By Balazs Koranyi and Francesco Canepa
FRANKFURT (Reuters) -Euro zone inflation has entered a new phase which could linger for some time, European Central Bank President Christine Lagarde said on Tuesday, outlining a lengthy fight against price growth that must dampen demand and force firms to curb prices.
The ECB has raised rates at each meeting over the past year, taking its deposit rate to 3.5%, and promised more tightening as soon as July as it attempts to curb inflation still running at three times its 2% target.
The issue, Lagarde argued, is that what was initially a transitory, energy-shock driven inflation has now seeped into the broader economy and could linger.
“It is unlikely that in the near future the central bank will be able to state with full confidence that the peak rates have been reached,” Lagarde told the ECB Forum on Central Banking in Sintra, Portugal.
Workers, who lost their real earnings to inflation are now trying to recoup their losses, keeping inflation under pressure, a process that is amplified by lower than expected productivity growth, she said.
A recession would be expected to shake out the labour market, making the ECB’s job easier but firms, remembering the difficulty of hiring back workers after the pandemic, are now hoarding labour, putting upward pressure on wages.
“This is weighing on productivity growth and… the motivation for firms to hoard labour may not disappear quickly,” Lagarde said.
Another issue is that much of the recent employment growth is in sectors with low productivity growth, so high nominal income growth comes with weak efficiency gains.
“All this means that we will face several years of rising nominal wages, with unit labour cost pressures exacerbated by subdued productivity growth,” she said.
Firms can hoard labour because they have raised their profit margins in recent years, and the ECB must keep pressure on them to adjust their pricing behaviour, she argued.

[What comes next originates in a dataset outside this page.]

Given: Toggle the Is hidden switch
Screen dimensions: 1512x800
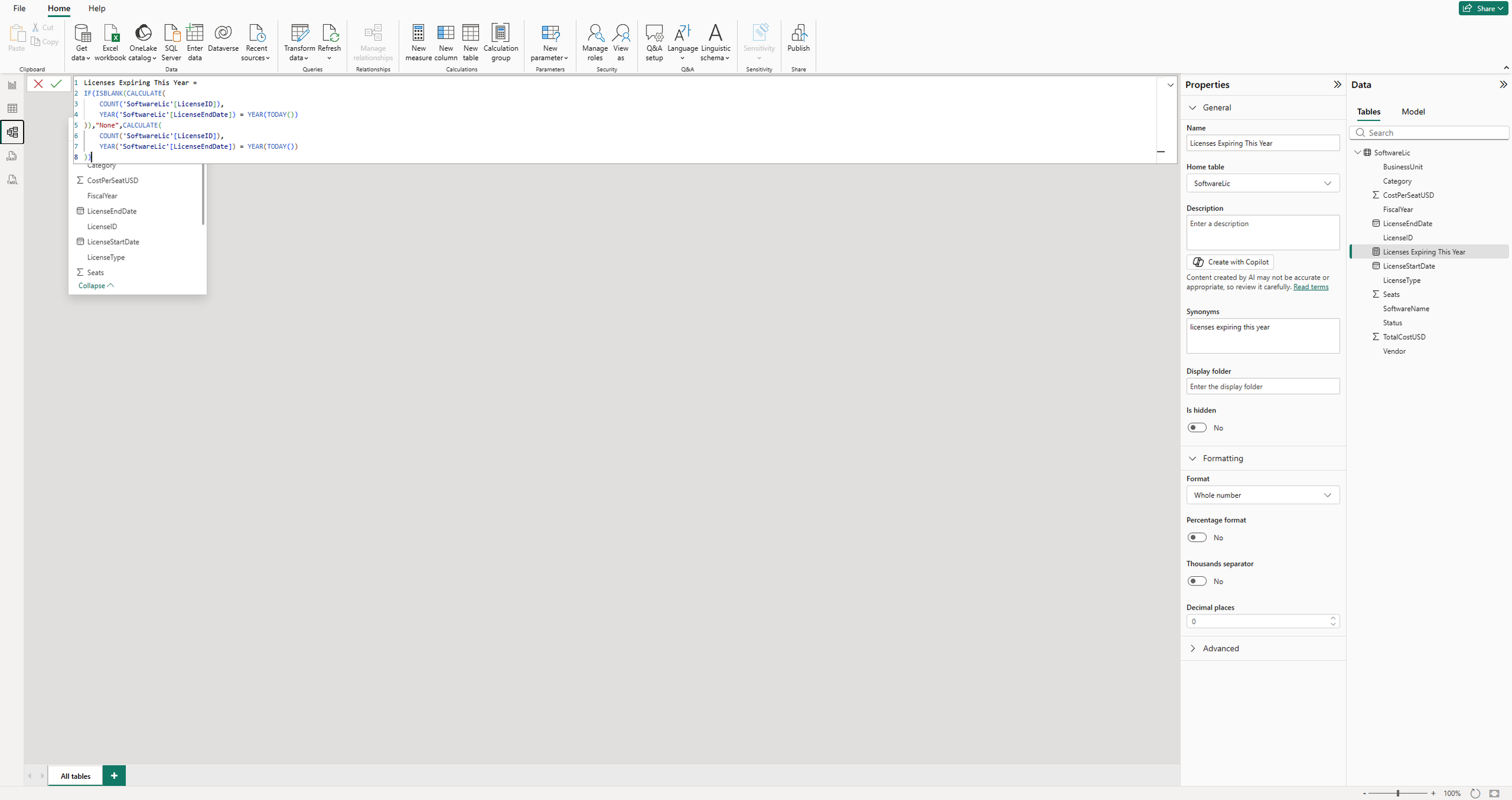Looking at the screenshot, I should coord(1196,428).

“We need to ensure that firms absorb rising labour costs in margins,” Lagarde said. “This hinges on our policy dampening demand for some time so that firms cannot continue to display the pricing behaviour we have recently seen.”
All this suggests that ECB policy must commit to holding rates at their peak level for an extended period.
“This will ensure that hiking rates does not elicit expectations of a too-rapid policy reversal and will allow the full impact of our past actions to materialise,” Lagarde said.
Markets see the ECB’s deposit rate peaking at 4%, suggesting that after July’s 25 basis point increase, another move is likely, either in September or October.